-------- RECORDS --------
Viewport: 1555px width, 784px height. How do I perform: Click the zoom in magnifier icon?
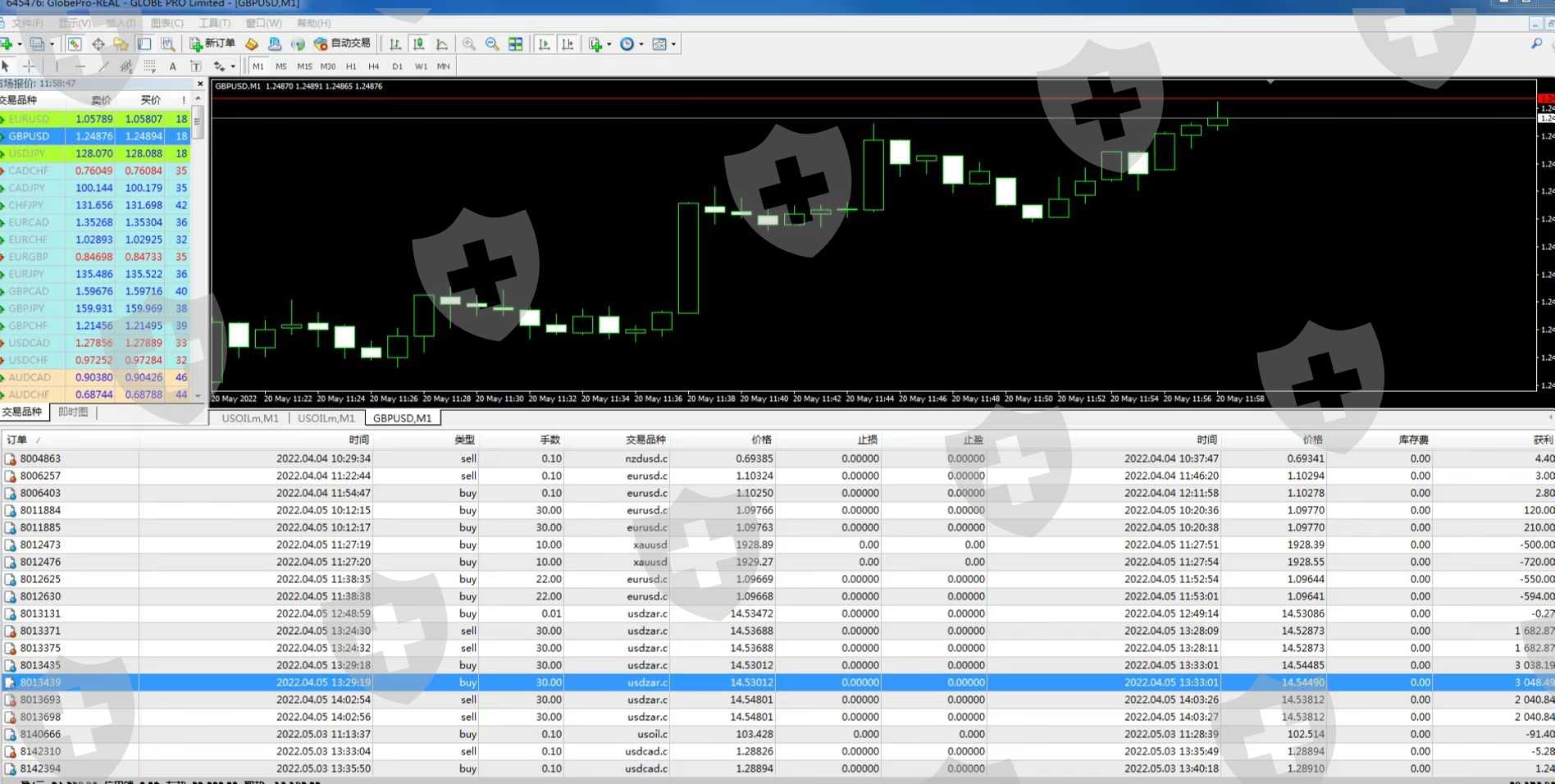469,44
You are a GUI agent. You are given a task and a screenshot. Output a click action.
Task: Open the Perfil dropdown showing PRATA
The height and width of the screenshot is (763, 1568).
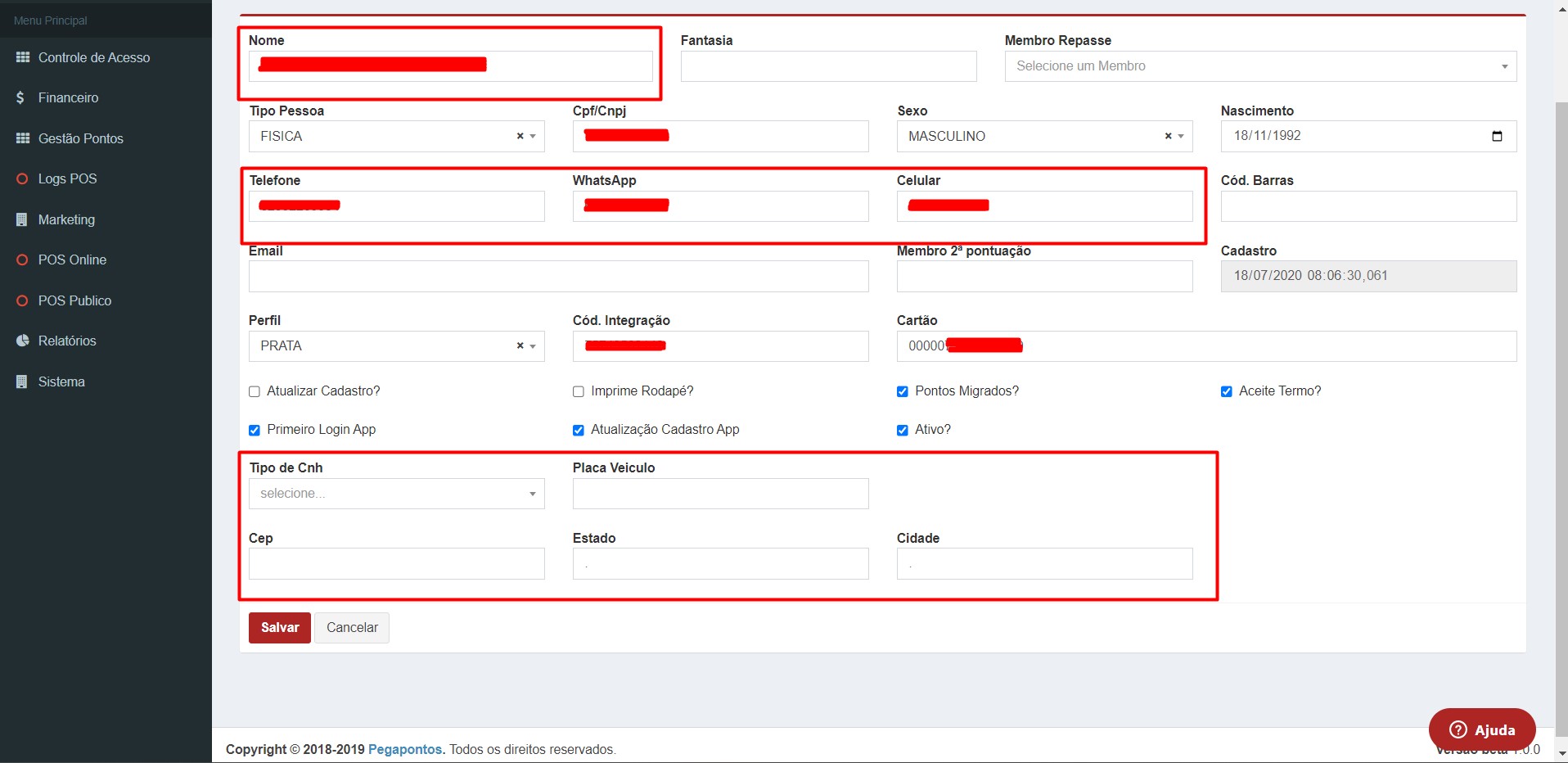(385, 346)
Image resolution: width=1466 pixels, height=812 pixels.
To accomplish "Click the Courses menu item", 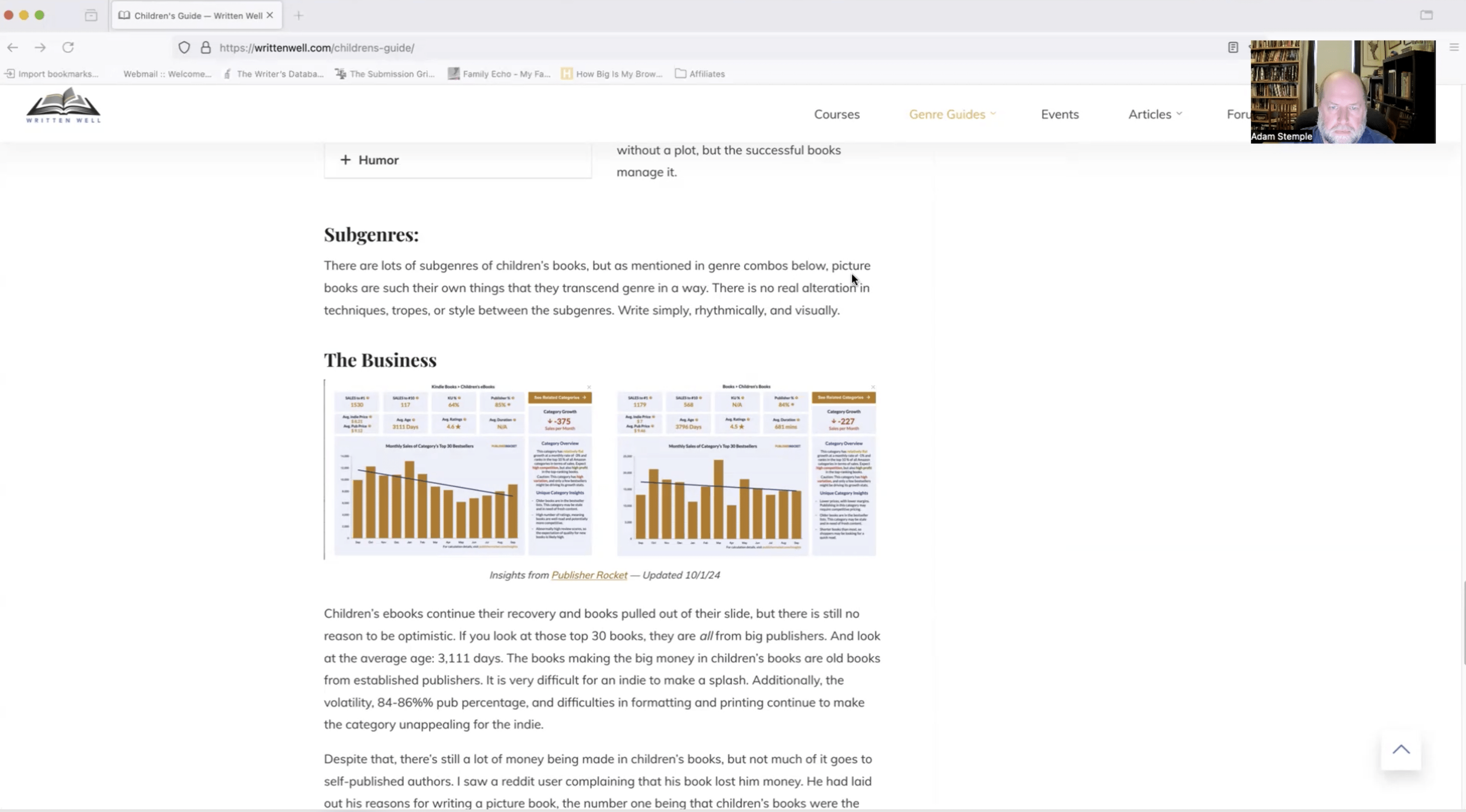I will point(837,114).

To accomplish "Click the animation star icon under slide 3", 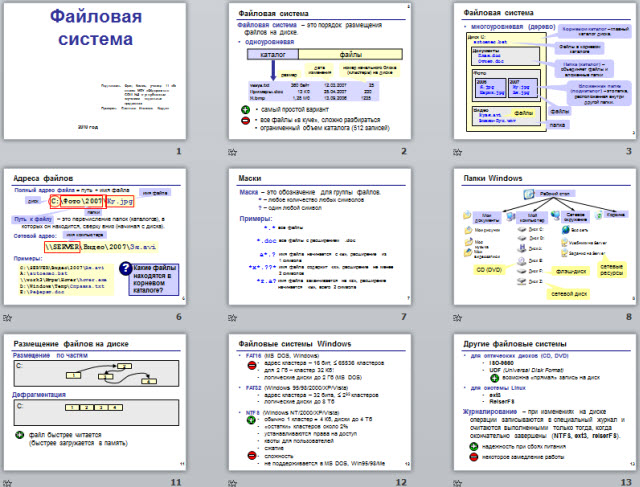I will coord(456,151).
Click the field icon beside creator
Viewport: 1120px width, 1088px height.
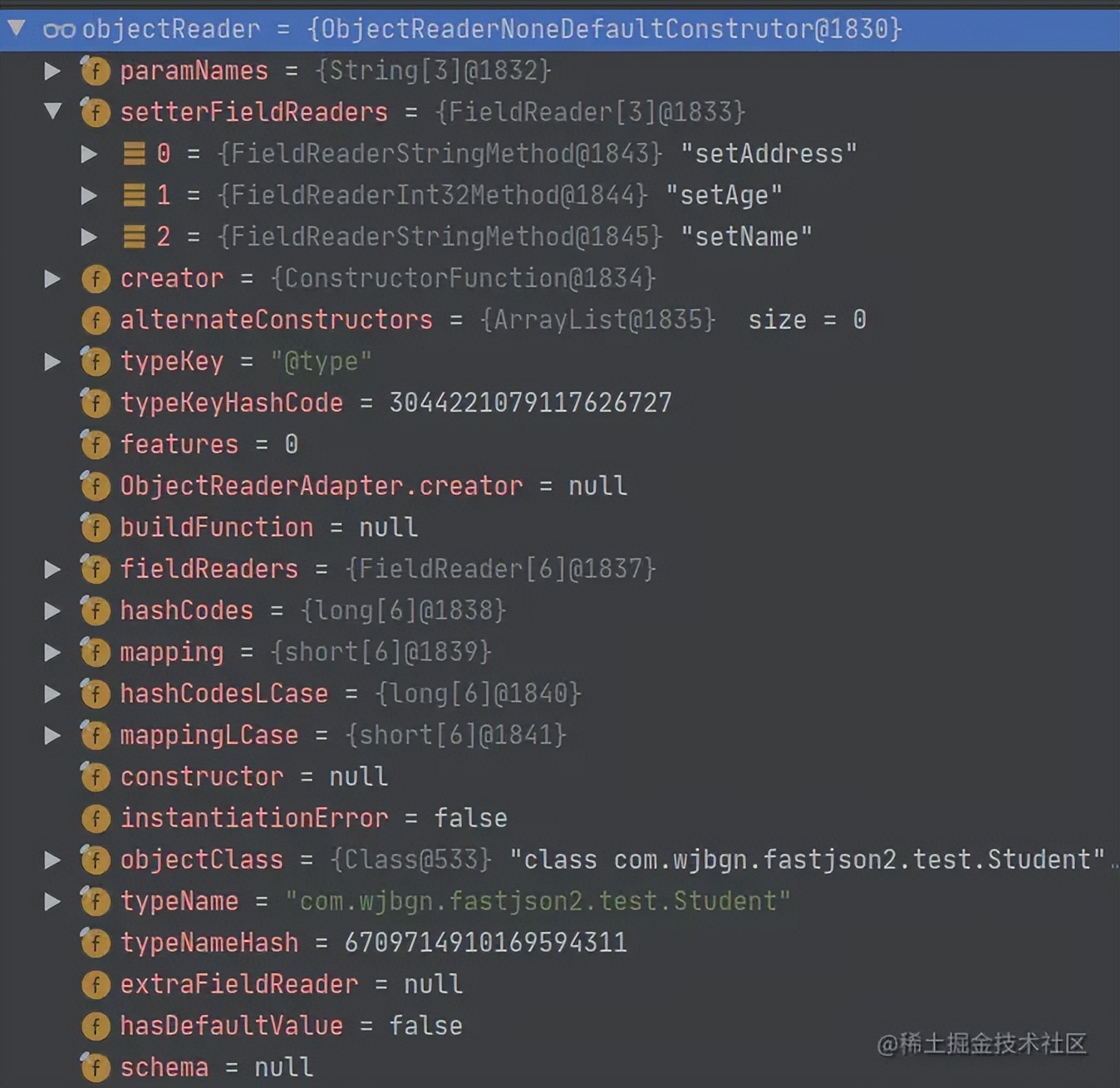click(x=95, y=279)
--------
- TASK DESCRIPTION: May I have only the lines from the start of the data through the line containing "Image resolution: width=1466", both included, reproduced exactly and without the pictures?

- SOLUTION FOR THIS TASK:
Viewport: 1555px width, 784px height. How do I perform: Click the zoom in magnifier icon?
469,44
You are a GUI agent. You are given a task and a screenshot. Output a click action.
Task: Open the Perfil dropdown showing PRATA
The height and width of the screenshot is (763, 1568).
(385, 346)
Image resolution: width=1466 pixels, height=812 pixels.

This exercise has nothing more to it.